Many of the big manufacturers who buy that oil via European wholesalers say that while they are starting to find oil from sustainable sources, they are not yet in a position to trace the origin of all of the oil they use.
Currently, only 3% of the world's palm oil is certified sustainable, meaning it comes from plantations that pass an environmental and social impact test.
Many have joined the Roundtable on Sustainable Palm Oil (RSPO) scheme set up to promote certification of where palm oil originates.
Others have set ambitious goals to use sustainable oil by 2015 or earlier, but Greenpeace's Shailendra Yashwant said the RSPO amounts to a "greenwash" because those commitments are unenforceable on the ground.
Bulk oil from a variety of plantations - including that of Duta Palma Group that the BBC found to be illegally clear-cutting - is mixed together and shipped around the world and sold on to manufacturers behind everyday products.
Duta Palma declined to comment on the BBC's evidence of illegal deforestation.
Consumer pressure
Hilary Benn, the Secretary of State for the Environment, Food and Rural Affairs, told Panorama the time is right for consumers to put pressure on manufacturers, demanding to know which of their products contain palm oil and assurances that it comes from a sustainable source.
Many of the sweets and staples in our shopping trolleys contain palm oil
Current labelling laws allow manufacturers to list palm oil as 'vegetable' oil, without singling out the palm oil content.
Many manufacturers, including industry giants Unilever and Proctor and Gamble, say their recipes can change and the amounts and types of oils they use can vary from week to week, making more detailed labels unworkable.

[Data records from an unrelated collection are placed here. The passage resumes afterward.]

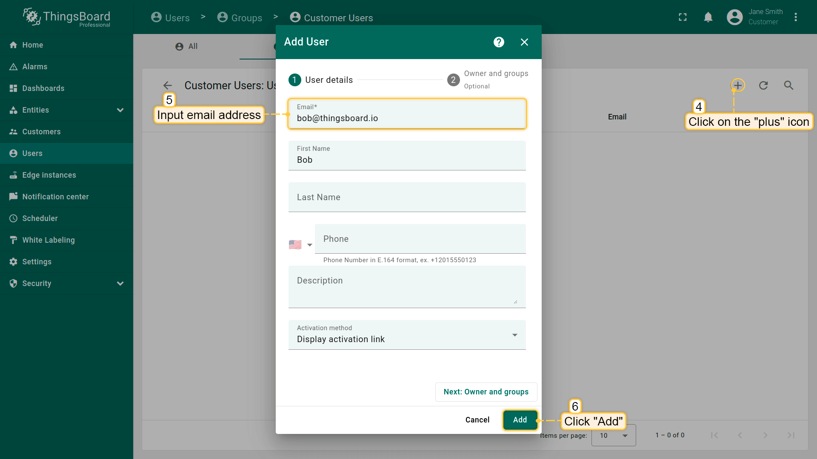Toggle fullscreen mode icon
Screen dimensions: 817x459
coord(683,17)
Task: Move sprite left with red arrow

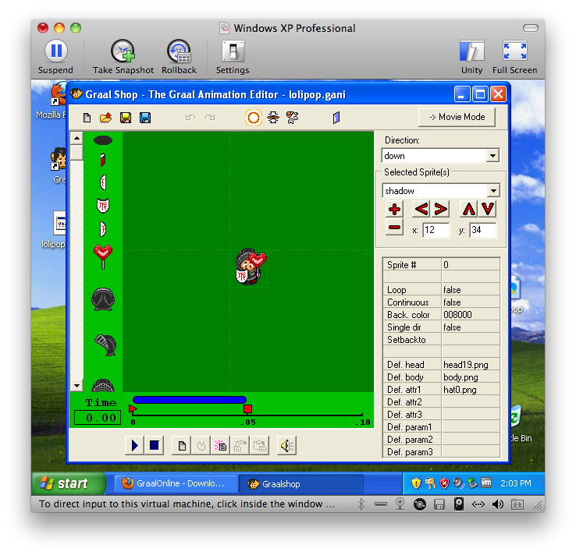Action: [x=421, y=209]
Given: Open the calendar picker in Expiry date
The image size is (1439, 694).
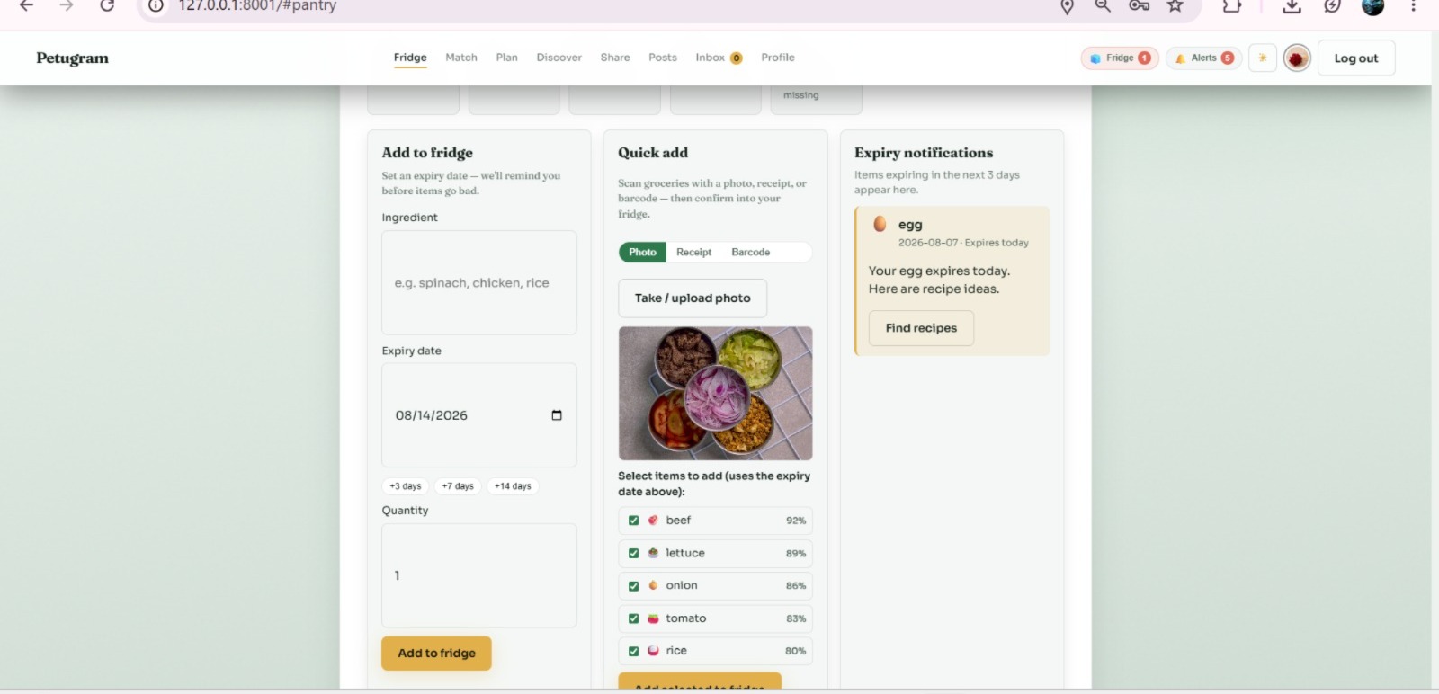Looking at the screenshot, I should [x=557, y=415].
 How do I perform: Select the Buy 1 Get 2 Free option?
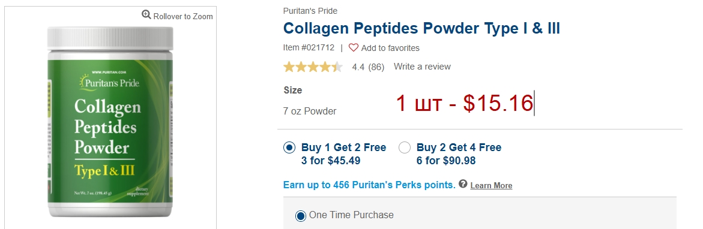point(289,147)
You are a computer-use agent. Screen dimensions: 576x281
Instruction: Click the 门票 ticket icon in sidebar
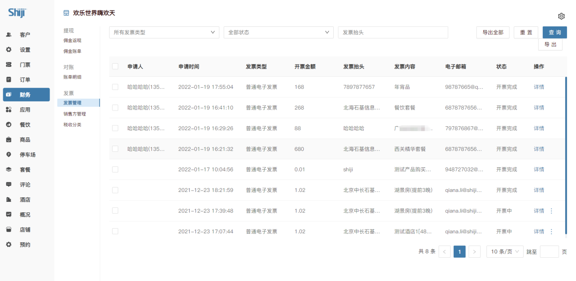tap(9, 65)
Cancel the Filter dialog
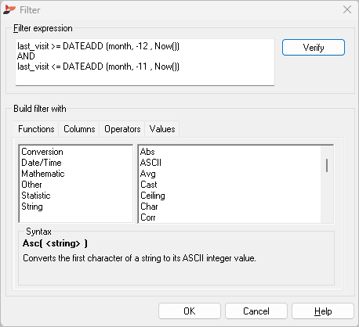The height and width of the screenshot is (327, 359). pos(256,311)
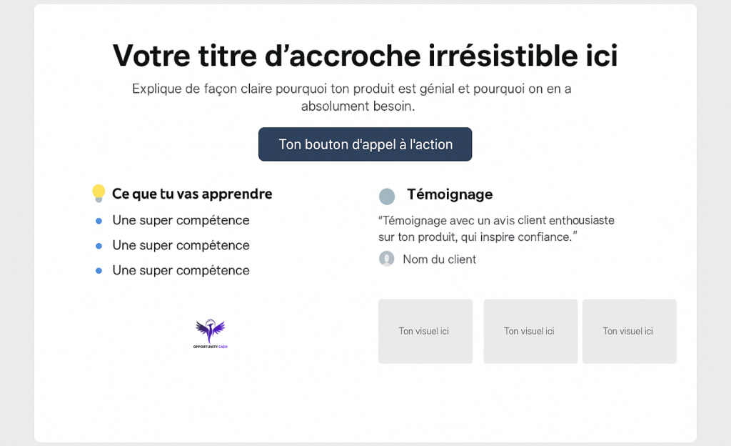The image size is (731, 446).
Task: Click the "Nom du client" label
Action: click(x=439, y=259)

However, Sainsbury's supermarkets had earlier taken the decision to not only single out palm oil on the ingredients lists of their own-brand products, but to state directly that it is from a sustainable source.
Recently Unilever, the UK's largest user of palm oil in products that range from Dove soap to Pot Noodles, Knorr soups and Flora, terminated a large contract with a supplier called Sinar Mas, because of reports it was destroying high conservation value forests.
Unilever has told Panorama that while it may have used oil from Duta Palma in the past, it intends to overcome its supply system problems so that it no longer uses oil from the producer.
Secretary Benn said: "I think it's really about what consumers can do because the most powerful message that can be sent to companies is from their consumers about what it is they want to buy," he told reporter Raphael Rowe, citing the demand for free range eggs in the UK as an example of consumer influence.
Mr Benn said the participation by UK retailers and manufacturers in the Roundtable on Sustainable Palm Oil is a step towards ensuring that palm oil is traceable and therefore increases the chances that it can be certified sustainable.